Exercise description:
Reproduce exactly the stretch of lines running from the line with "You are a computer-use" to the end of the entries below.

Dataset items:
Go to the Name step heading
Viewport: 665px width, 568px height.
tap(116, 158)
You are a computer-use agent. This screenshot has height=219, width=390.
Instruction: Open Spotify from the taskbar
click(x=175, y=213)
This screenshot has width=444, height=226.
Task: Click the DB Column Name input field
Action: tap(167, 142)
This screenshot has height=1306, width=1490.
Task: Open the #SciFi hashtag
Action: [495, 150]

Final answer:
You are a computer-use agent. This screenshot has height=219, width=390.
Instruction: Open Spotify from the taskbar
click(x=175, y=213)
This screenshot has width=444, height=226.
Task: Click the DB Column Name input field
Action: tap(167, 142)
This screenshot has height=1306, width=1490.
Task: Open the #SciFi hashtag
Action: [495, 150]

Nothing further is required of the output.